«Какая работа была возложена на Артема, трудно сказать. Он был все — мозг и сердце нашей организации», — пишет Мария Загуменных.
С утра до поздней ночи работал Артем. То он заберется в цех какого-либо завода, найдет место и время для беседы с рабочими. То уйдет на явку, чтобы встретиться с необходимым человеком, прибывшим из отдаленного района Урала или из центра. Не мало времени уходило на расшифровку и чтение партийной почты, на писание листовок и воззваний от имени областного комитета партии, на отчеты в Петербург и Москву. Нужно было найти способ снестись с товарищами, сидящими в тюрьме, и в первую очередь со Свердловым (Андреем). Вечером работы еще больше. Бывало, одновременно в разных концах города назначались массовки, занимались кружки — везде надо побывать, выступить перед народом. И, несмотря на такую занятость, когда некогда, как говорится, свободно вздохнуть, Артем все же находил время для длительных бесед с людьми, не имевшими прямого отношения к партийным делам. Так, по свидетельству Марии Загуменных, Артем превратил в «марксиста» ее деда,
Маленькая комнатушка, негде повернуться. Только что закончилось какое-то конспиративное заседание. Артем сидит на кровати. Вокруг него товарищи. Артем что-то говорит, и товарищи слушают, стараясь не проронить ни одного слова. Днем успешно прошло рабочее собрание. Артем полон впечатлениями дня, он потрясен оптимизмом пермских рабочих, не сломленных временными неудачами революции. Артем мечтательно говорит:
— Неужели мы с вами доживем до социализма?

▸ Записанные данные:
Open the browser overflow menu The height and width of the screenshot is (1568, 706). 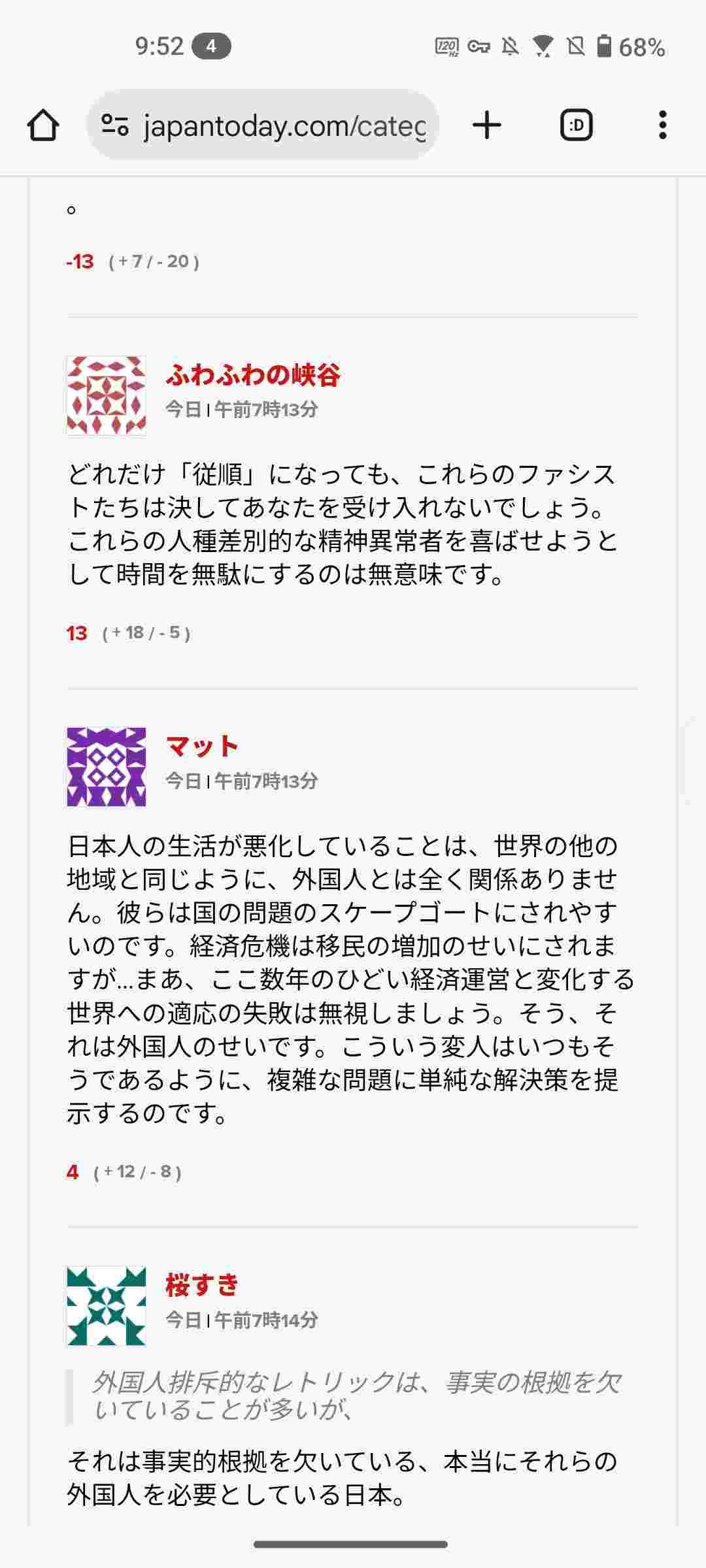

▸ Требования к заданиям:
1 – Кем был Артем для организации, по словам Марии Загуменных в отрывке об Артеме?
2 – Продолжите отрывок об Артеме сразу после его последней реплики.
Данные для работы не понадобятся.

▸ Ответы по заданиям:
1 – Мозгом и сердцем организации.

2 –
Сидящая рядом Мария Загуменных, волнуясь, отвечает:
— Жизнь человеческая коротка, а жизнь революционера и того короче.
Артем как бы размышляет над вопросом, который сам задал, и, придя к заключению, говорит:
— Безусловно, доживем. Время это уже недалеко. Смертельный недуг уже давно гложет самодержавие и капитализм. Еще один такой шквал революции, какой был в прошлом году, и зашатается колосс на глиняных ногах. Наше же дело, кротов революции, подтачивать, без устали подтачивать шатающиеся опоры царского самодержавия. Когда снова начнется буря, день будет равен году, а месяц десятилетиям. События не пойдут, а полетят. Доживем мы до светлого праздника нашей победы.
Таким был Артем в небольшом кругу партийных товарищей. Но вот Артем на рабочем митинге.
Уже отговорились меньшевики, приглашавшие рабочих продвигаться в неизвестное потихоньку да полегоньку. Тише едешь — дальше будешь…
— …от того места, куда едешь.
Этот неожиданный конец известной поговорки за меньшевика досказал Артем. Он вышел к столу, где выступали ораторы. Наружностью не то слесарь, не то механик — одним словом, квалифицированный рабочий. Коренаст, лицо, опаленное солнцем, дышит здоровьем, глаза живые, умные. Весь его вид проникнут сознанием чувства собственного достоинства. Так и должен стоять крепко на земле рабочий человек. На нытье меньшевиков, надоевшее до чертиков, о ненужности и вредности вооруженных выступлений Артем отвечал простым и образным языком:
— Декабрьское восстание было необходимо — это наш боевой урок. Придет время, опять поведем рабочих на штурм самодержавия. Смешно пережевывать жвачку и пенять на зеркало, когда рожа крива. Скажите откровенно, господа меньшевики, что цель рабочего одна, а ваша цель другая. Вы боитесь новой борьбы, вот и поете курскими соловьями. Но знайте, ваши песни нас не усыпят! Мы хотя ребята неугомонные, но без нянек проживем!
Рабочие смеются. Меньшевики негодуют, подают Артему с мест реплики:
— Довольно!.. Ирония «е ответ… Надо сказать по Марксу… Довольно!..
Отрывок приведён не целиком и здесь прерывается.